RECORDED DATA START

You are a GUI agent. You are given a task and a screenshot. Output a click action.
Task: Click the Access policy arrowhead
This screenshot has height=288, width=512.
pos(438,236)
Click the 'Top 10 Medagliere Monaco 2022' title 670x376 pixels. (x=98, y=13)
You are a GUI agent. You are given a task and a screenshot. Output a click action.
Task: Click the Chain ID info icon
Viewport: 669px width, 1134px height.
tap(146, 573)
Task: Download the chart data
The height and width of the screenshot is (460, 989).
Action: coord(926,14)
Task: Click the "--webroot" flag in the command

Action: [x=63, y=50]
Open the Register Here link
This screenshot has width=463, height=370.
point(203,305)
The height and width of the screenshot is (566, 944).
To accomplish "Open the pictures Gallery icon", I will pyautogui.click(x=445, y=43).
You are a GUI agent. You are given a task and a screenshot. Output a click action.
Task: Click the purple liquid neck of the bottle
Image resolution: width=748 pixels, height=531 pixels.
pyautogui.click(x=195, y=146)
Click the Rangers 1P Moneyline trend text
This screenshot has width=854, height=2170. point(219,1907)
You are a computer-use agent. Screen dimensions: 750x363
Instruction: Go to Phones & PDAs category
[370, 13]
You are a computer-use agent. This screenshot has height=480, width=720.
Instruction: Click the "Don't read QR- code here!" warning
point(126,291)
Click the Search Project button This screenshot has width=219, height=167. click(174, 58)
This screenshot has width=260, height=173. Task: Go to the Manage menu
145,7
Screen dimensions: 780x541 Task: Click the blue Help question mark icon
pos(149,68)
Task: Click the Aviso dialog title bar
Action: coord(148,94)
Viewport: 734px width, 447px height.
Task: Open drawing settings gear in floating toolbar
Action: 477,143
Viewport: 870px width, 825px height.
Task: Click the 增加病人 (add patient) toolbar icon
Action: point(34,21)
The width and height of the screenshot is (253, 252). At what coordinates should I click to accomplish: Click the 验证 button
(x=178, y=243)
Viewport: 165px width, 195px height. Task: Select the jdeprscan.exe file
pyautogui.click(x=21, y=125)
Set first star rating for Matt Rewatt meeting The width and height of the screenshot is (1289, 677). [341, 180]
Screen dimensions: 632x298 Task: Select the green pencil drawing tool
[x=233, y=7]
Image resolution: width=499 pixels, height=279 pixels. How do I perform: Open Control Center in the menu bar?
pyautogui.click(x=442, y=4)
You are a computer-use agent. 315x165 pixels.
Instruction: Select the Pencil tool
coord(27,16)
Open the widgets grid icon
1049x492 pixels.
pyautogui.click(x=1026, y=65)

RECORDED DATA END

_WHAT YOU HAVE TO DO:_
Reproduce the entries exactly, each one as given.

_ANSWER BOX:_
You are a GUI agent. You are given a task and a screenshot. Output a click action.
Task: Click the Access policy arrowhead
This screenshot has height=288, width=512.
pos(438,236)
Click the 'Top 10 Medagliere Monaco 2022' title 670x376 pixels. (x=98, y=13)
You are a GUI agent. You are given a task and a screenshot. Output a click action.
Task: Click the Chain ID info icon
Viewport: 669px width, 1134px height.
tap(146, 573)
Task: Download the chart data
The height and width of the screenshot is (460, 989).
Action: coord(926,14)
Task: Click the "--webroot" flag in the command

Action: [x=63, y=50]
Open the Register Here link
This screenshot has width=463, height=370.
point(203,305)
The height and width of the screenshot is (566, 944).
To accomplish "Open the pictures Gallery icon", I will pyautogui.click(x=445, y=43).
You are a GUI agent. You are given a task and a screenshot. Output a click action.
Task: Click the purple liquid neck of the bottle
Image resolution: width=748 pixels, height=531 pixels.
pyautogui.click(x=195, y=146)
Click the Rangers 1P Moneyline trend text
This screenshot has width=854, height=2170. point(219,1907)
You are a computer-use agent. Screen dimensions: 750x363
Instruction: Go to Phones & PDAs category
[370, 13]
You are a computer-use agent. This screenshot has height=480, width=720.
Instruction: Click the "Don't read QR- code here!" warning
point(126,291)
Click the Search Project button This screenshot has width=219, height=167. click(174, 58)
This screenshot has width=260, height=173. Task: Go to the Manage menu
145,7
Screen dimensions: 780x541 Task: Click the blue Help question mark icon
pos(149,68)
Task: Click the Aviso dialog title bar
Action: coord(148,94)
Viewport: 734px width, 447px height.
Task: Open drawing settings gear in floating toolbar
Action: 477,143
Viewport: 870px width, 825px height.
Task: Click the 增加病人 (add patient) toolbar icon
Action: point(34,21)
The width and height of the screenshot is (253, 252). At what coordinates should I click to accomplish: Click the 验证 button
(x=178, y=243)
Viewport: 165px width, 195px height. Task: Select the jdeprscan.exe file
pyautogui.click(x=21, y=125)
Set first star rating for Matt Rewatt meeting The width and height of the screenshot is (1289, 677). [341, 180]
Screen dimensions: 632x298 Task: Select the green pencil drawing tool
[x=233, y=7]
Image resolution: width=499 pixels, height=279 pixels. How do I perform: Open Control Center in the menu bar?
pyautogui.click(x=442, y=4)
You are a computer-use agent. 315x165 pixels.
Instruction: Select the Pencil tool
coord(27,16)
Open the widgets grid icon
1049x492 pixels.
pyautogui.click(x=1026, y=65)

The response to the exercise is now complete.